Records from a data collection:
►
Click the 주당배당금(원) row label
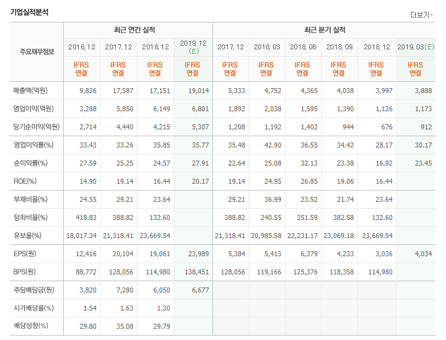 click(x=34, y=290)
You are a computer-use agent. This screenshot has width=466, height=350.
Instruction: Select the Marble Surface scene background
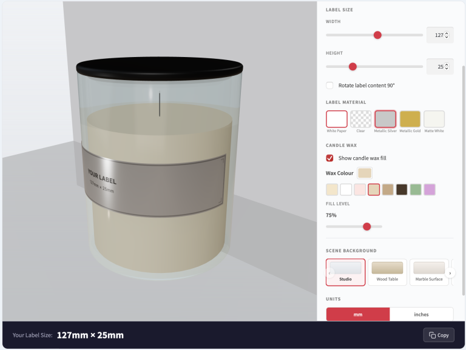click(x=428, y=272)
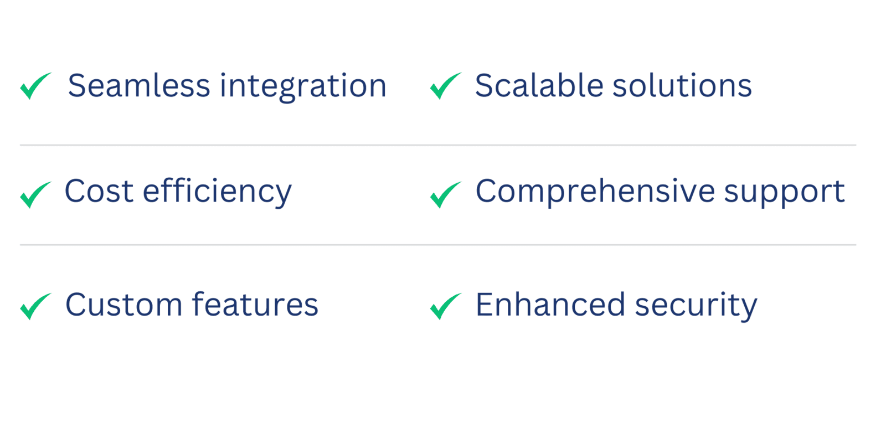Select the checkmark before Cost efficiency

click(36, 195)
◄
> Exercise instructions: Starting with the line that contains "You are a computer-use", print every remaining line of the records above, exactly as it stands. Do not print the pictures.

> Expected answer:
You are a computer-use agent. This screenshot has width=466, height=350.
Instruction: Select the Marble Surface scene background
click(x=428, y=272)
Select the checkmark before Cost efficiency

click(36, 195)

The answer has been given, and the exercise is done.